In 2006, Scott built the current 8000-square-foot storefront on 136 West, and when he reopened in the new space he changed the name to Bottom Dollar Tools, shifting the store’s emphasis accordingly. “I learned from the people and what they asked for,” he said. “When several people ask for the same item, it’s a hint that it might be something to look for.”

Levi Wallin, meanwhile, began working at Bottom Dollar as the high school sweetheart of Scott’s daughter, Heather. “I guess he felt sorry for me,” said Wallin. He clerked at the store off and on through college, after which he lived in Atlanta and worked as a geographer in GIS (geographic information system) technology. He married Heather in June 2011—then was laid off in July 2011, two weeks after returning from his honeymoon.

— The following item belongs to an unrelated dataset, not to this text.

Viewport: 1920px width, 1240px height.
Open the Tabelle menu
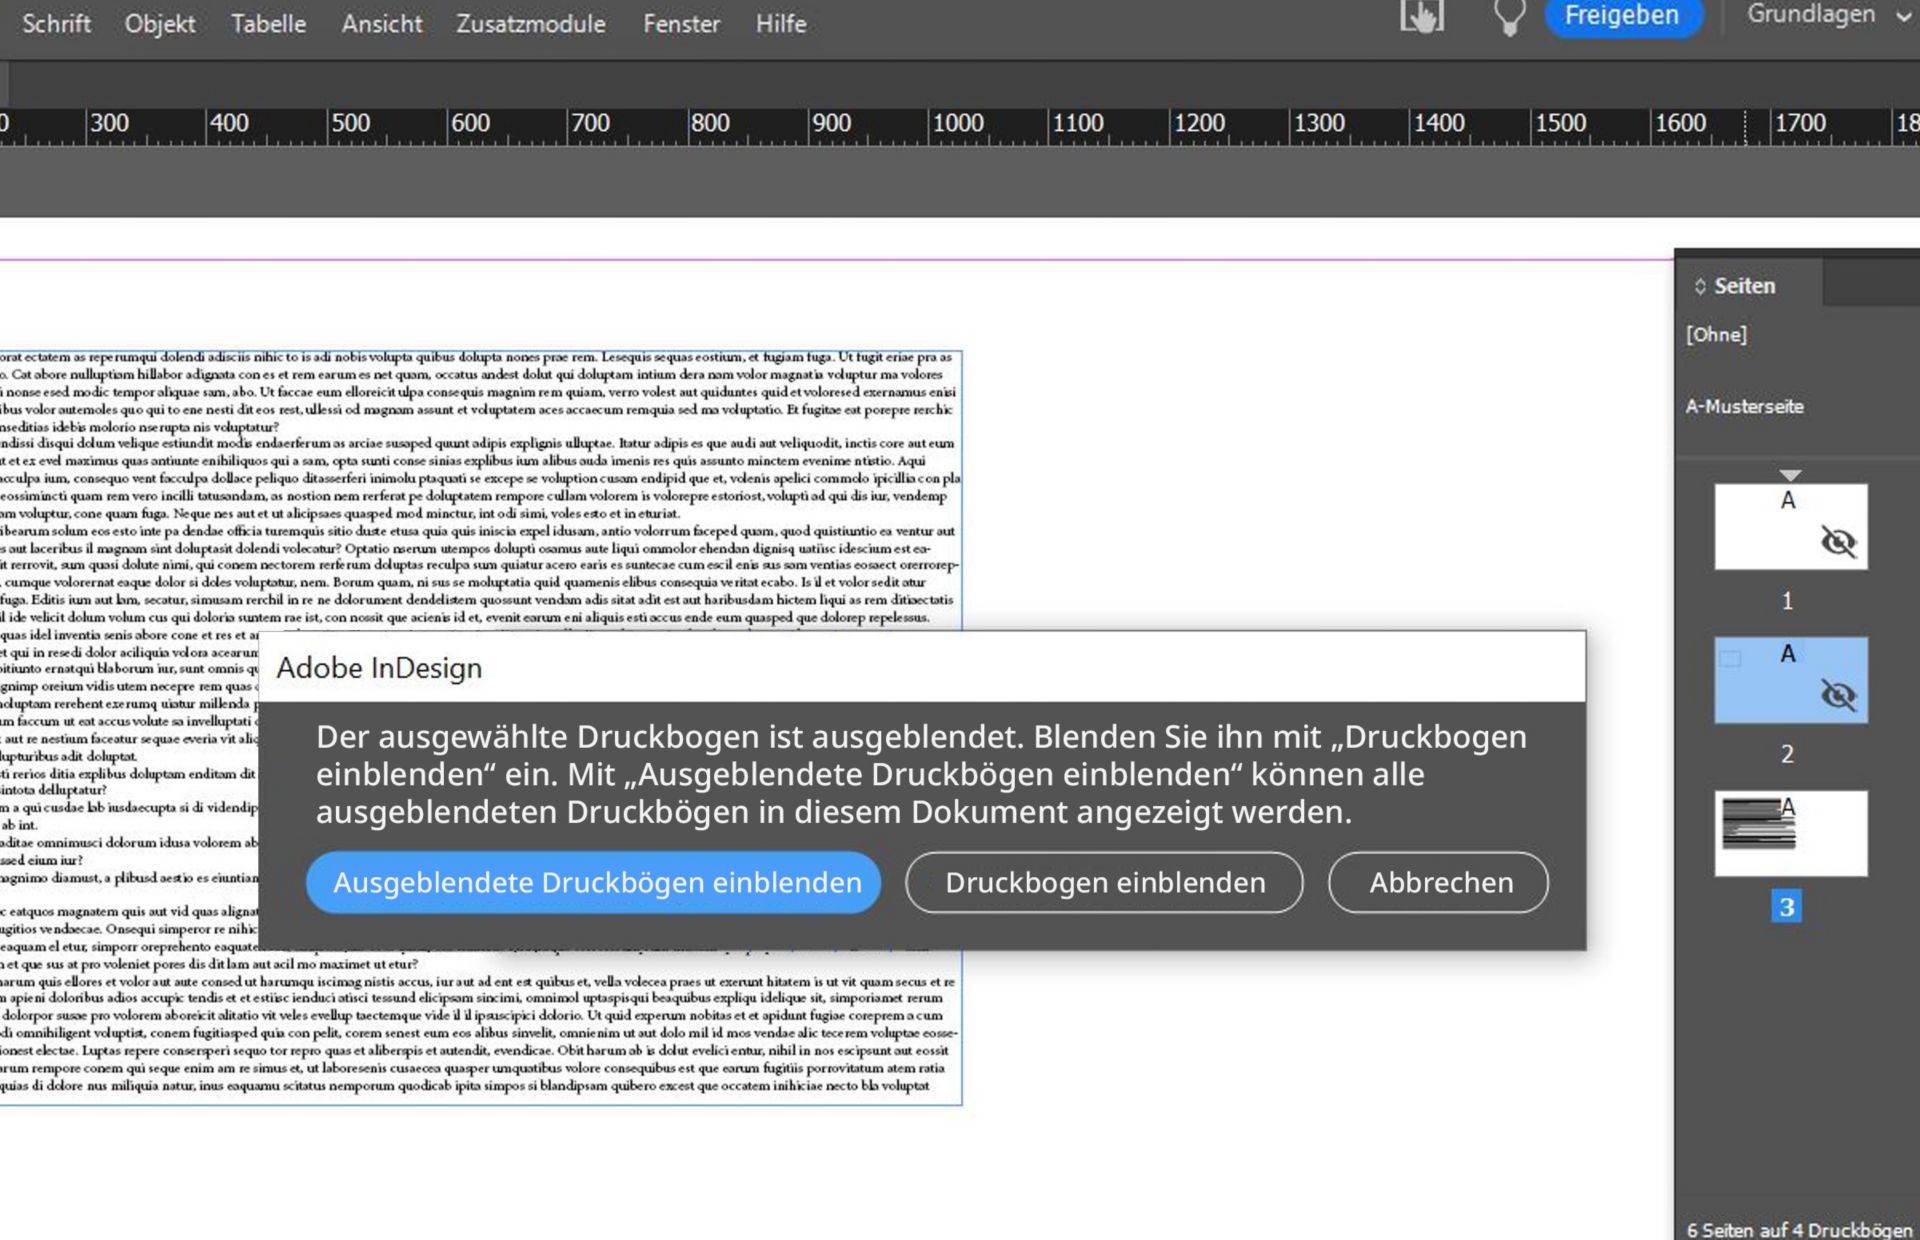(x=268, y=24)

It was a blow. The young couple came back to Dade and Wallin went back to work with his father-in-law as he looked for a job in geography. “I was working with him just until I could find something, was the original plan,” said Wallin. “But I got more and more involved with the store and I thought, I’ll just do this.”

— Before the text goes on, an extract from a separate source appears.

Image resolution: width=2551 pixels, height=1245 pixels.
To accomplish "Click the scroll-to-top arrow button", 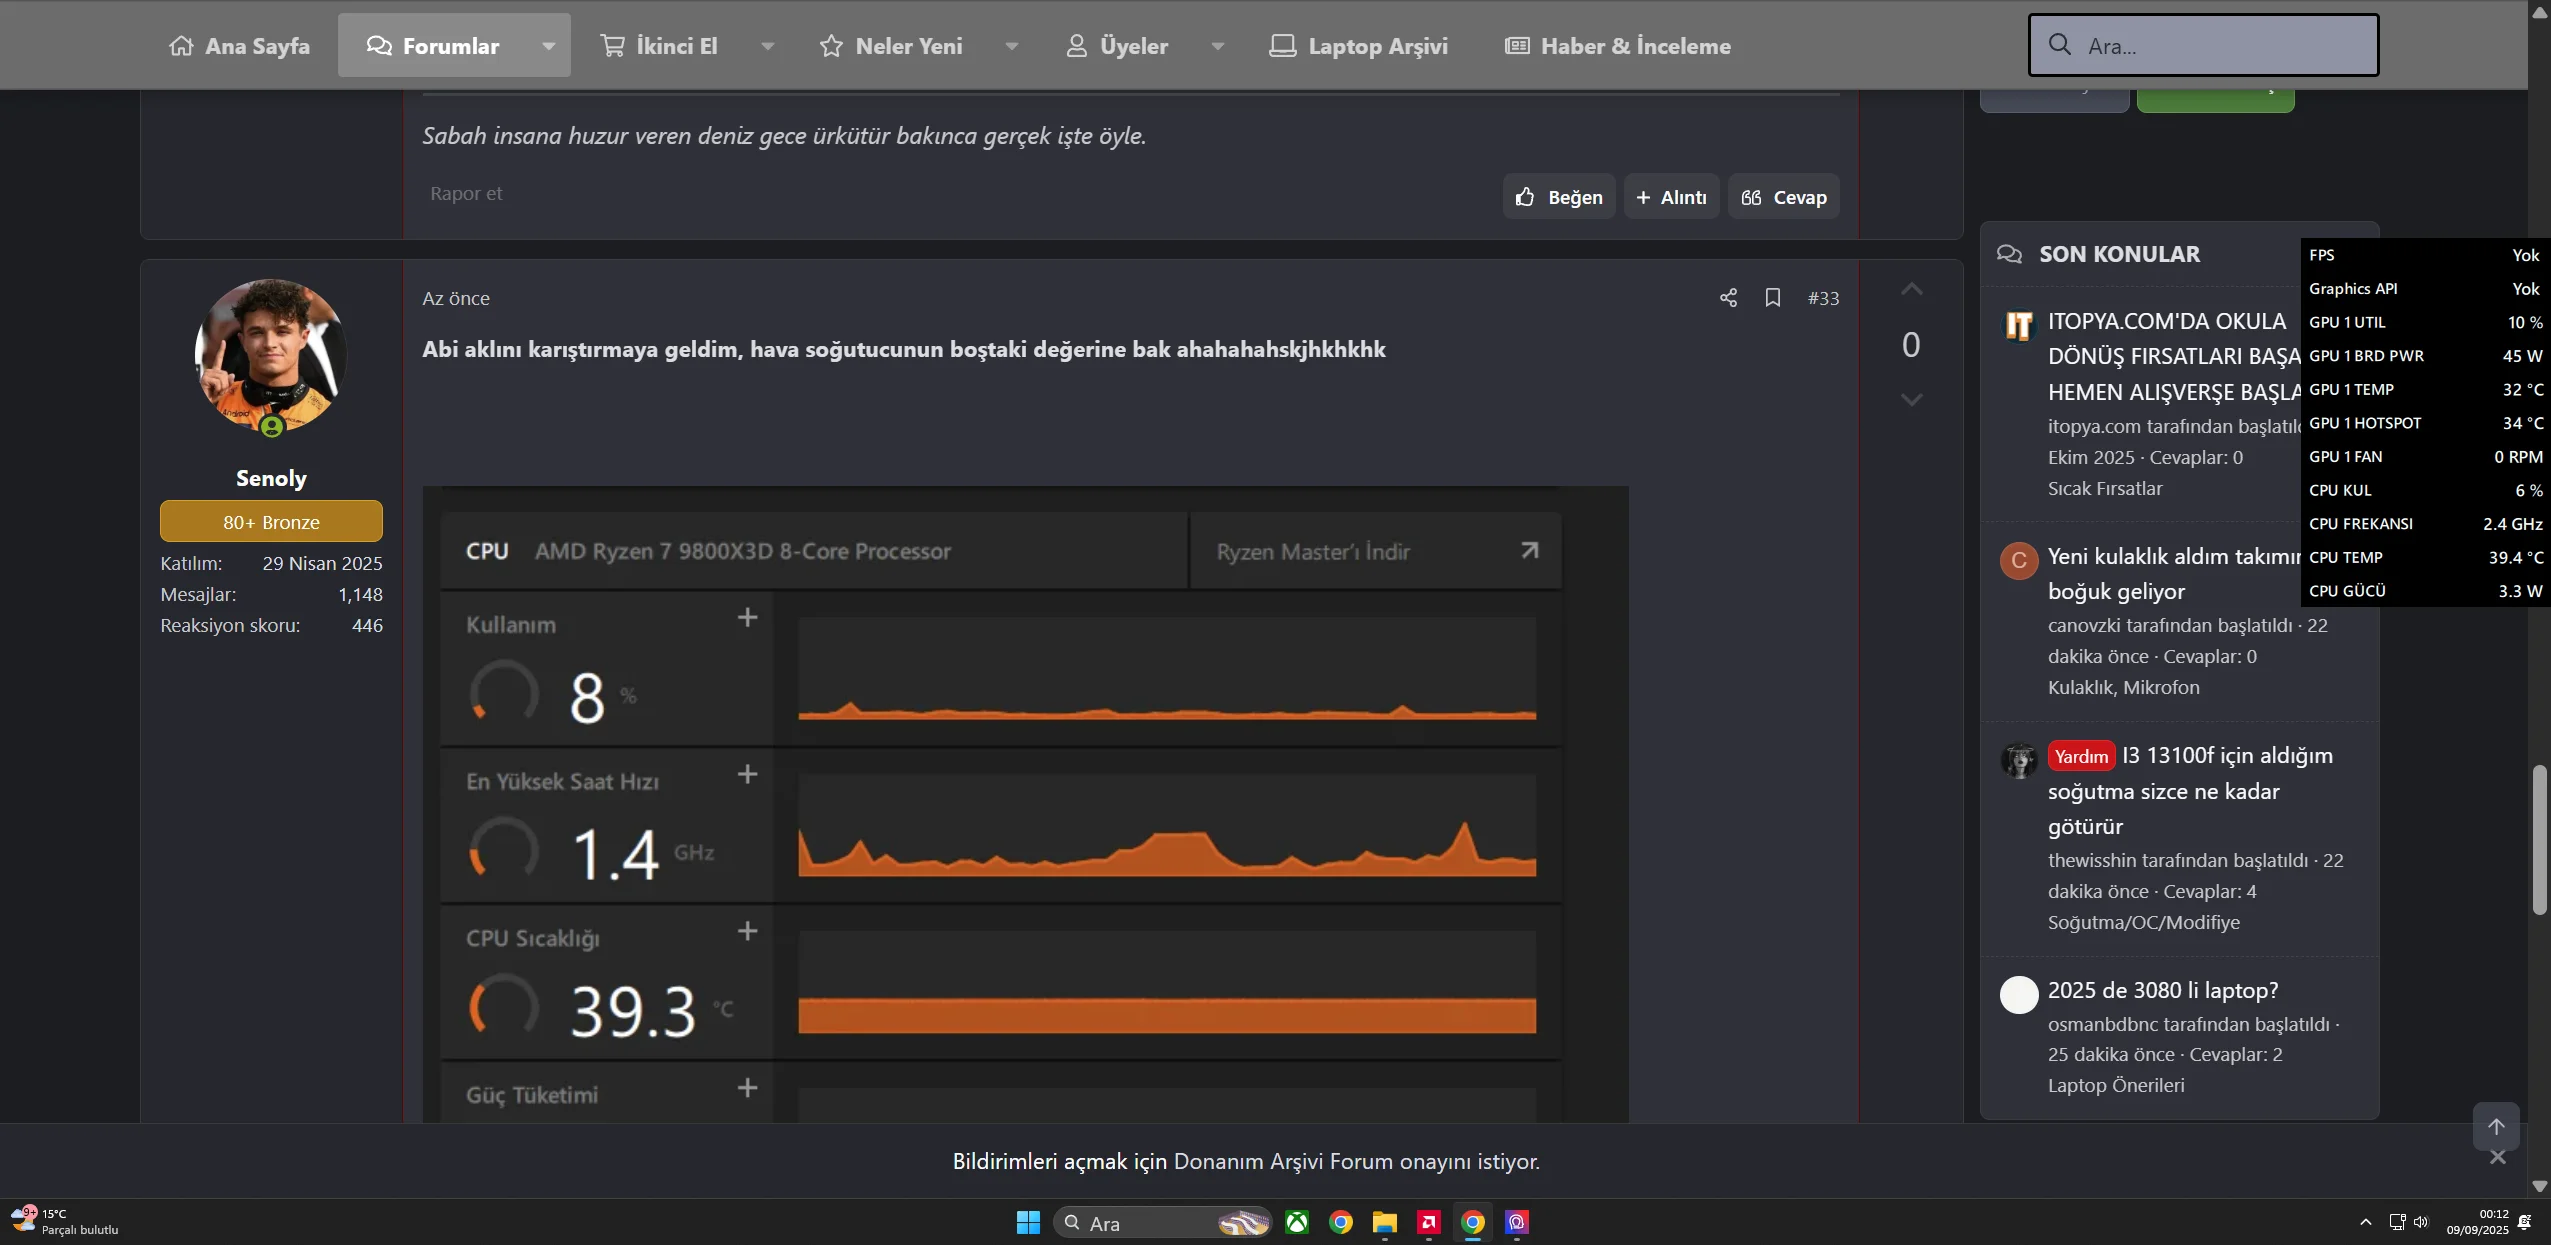I will pyautogui.click(x=2496, y=1127).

“He’s got some fresh ideas,” said Scott.

“I guess I can do more of the technology type stuff he wasn’t doing,” said Wallin. ​


​Fathers- and sons-in-law are not famous for getting along but Scott and Wallin work pretty well together, though Scott says they have their moments. “We like to rub it in when we’re right,” he said. “If he says something and I say naw, that won’t sell, that won’t work, and it works, then I have to eat crow on it.”

Wallin says he eats his share of crow, too.

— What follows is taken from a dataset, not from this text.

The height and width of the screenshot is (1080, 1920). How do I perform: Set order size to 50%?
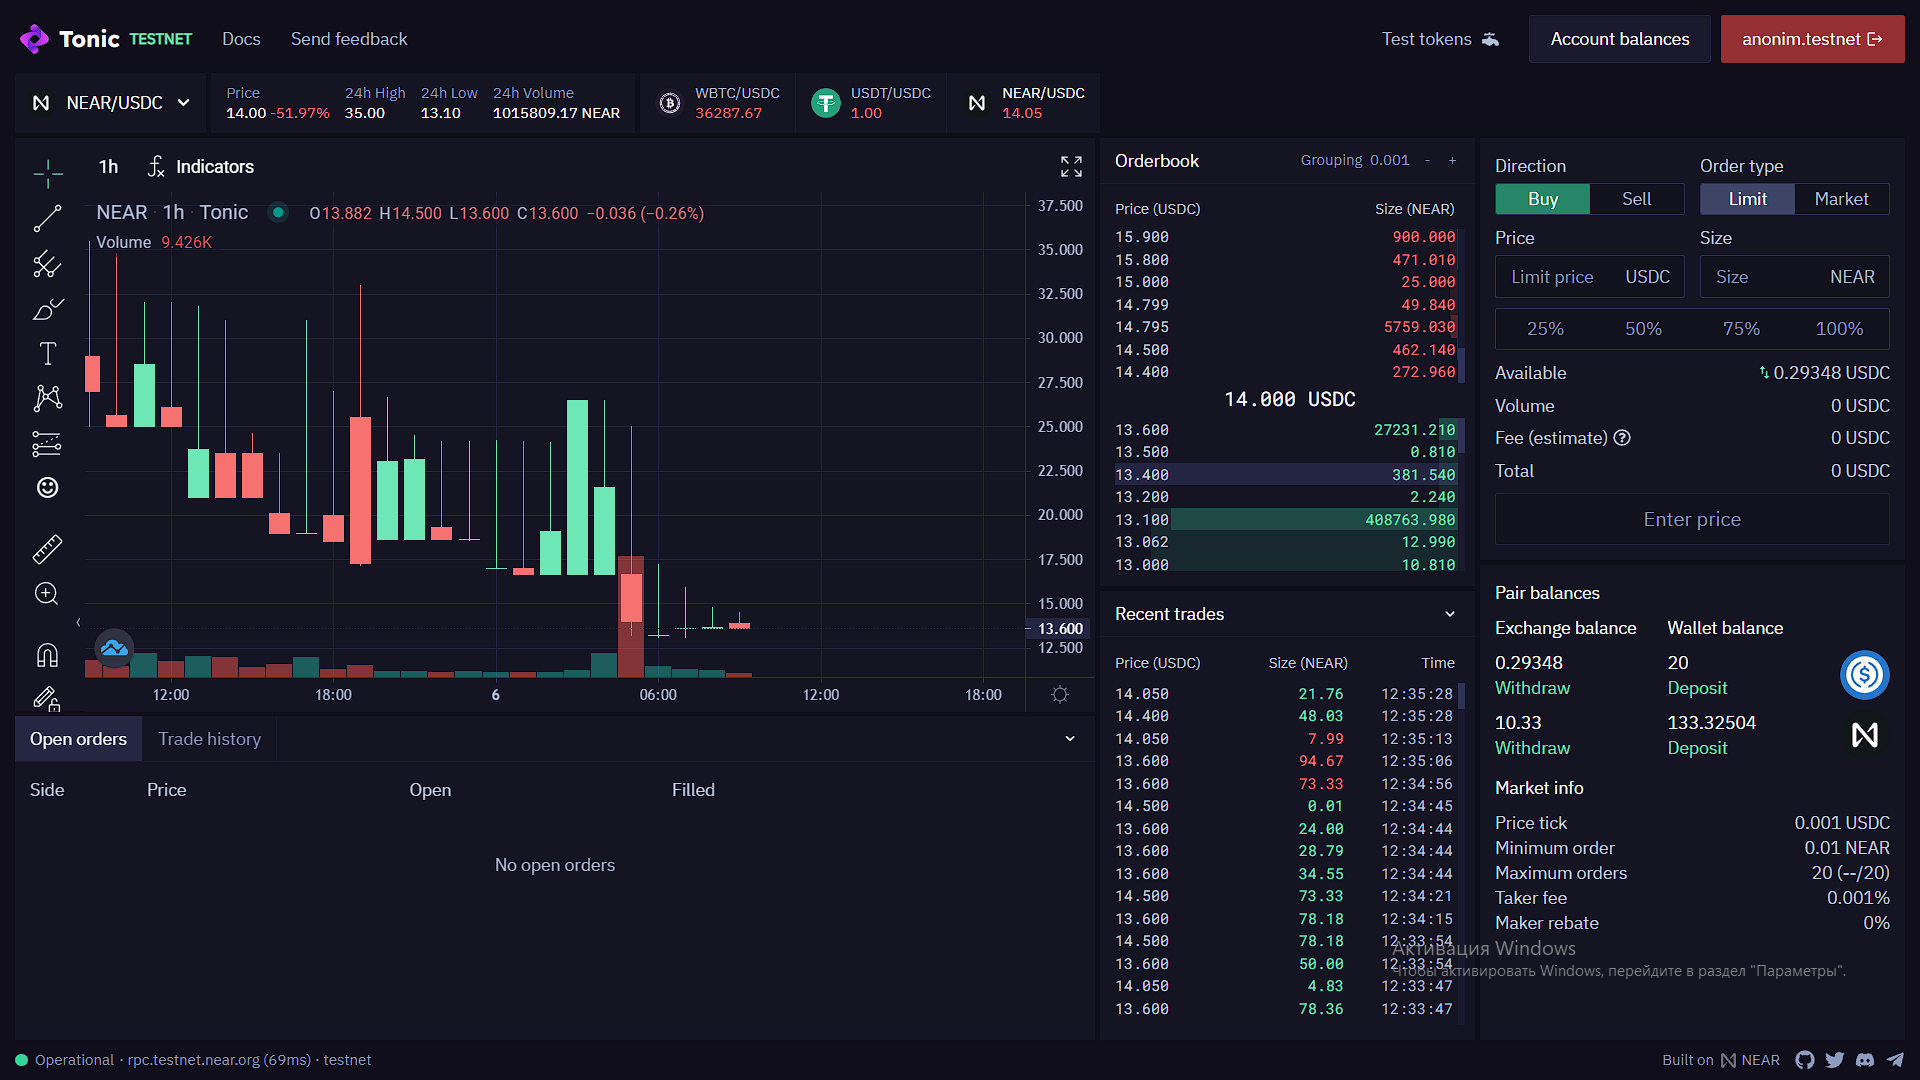click(1643, 329)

Both agree that they want to stay away from selling hardware. Their staff is mostly family: Scott’s wife, Larondia, Wallin’s mother, Susan, and Scott’s buddy Terry from Wheland days, who’s been around so long he might as well be kin. There are just not sufficient employees to help customers track down some tiny metal piece that costs under a dollar. “But because of the public—they’re constantly asking for some hardware items, we’ve got some hardware items relating to the tools, like a pipe wrench,” said Scott.


“Like we sell the drills so we figured we’d sell screws to go with the drills,” said Wallin.

But Wallin admires the follow-the-red-tile organization of hardware stores and wants to impose more of that kind of order on Bottom Dollar’s happy masculine jumble of shiny steel and gleaming rubber. Shelves to get merchandise off the floor and out of traffic, say, and signs to number the aisles. “Just so I can point people in the right direction,” said Wallin. “Directions are apparently hard to follow. I tell them to go straight back and to the right and they go left.”

That kind of order, Scott is quick to point out, works fine for hardware stores with fixed inventories. “Ours changes so much, you’re constantly having to move things around,” he said.

But their biggest point of divergence is future expansion. “We’ve got enough inventory, we could stock a second store no problem,” said Wallin. “I feel like we have enough people getting drawn in from out of this area that we could already have name recognition somewhere else.”

“I just don’t want to take that on,” said Scott. His idea now, said Scott, is to ease himself gradually into retirement, relax, maybe travel a little, and let his son-in-law take the reins.


But like Wallin, Scott has also been thrilled to see Bottom Dollar drawing men from Chattanooga and far beyond. Once he invited some south Georgia customers to drop back in the next time they happened to be in the neighborhood, only to learn that they weren’t just passing through, Bottom Dollar had been their destination.

He hears enough of that kind of comment to think a second store in South Pittsburg, or maybe Ringgold, might not be a bad idea. Maybe in five or 10 years, or when he and Wallin can figure out how to manage it.

“How many times have we heard, I wish we had a store like this in my area?” said Scott.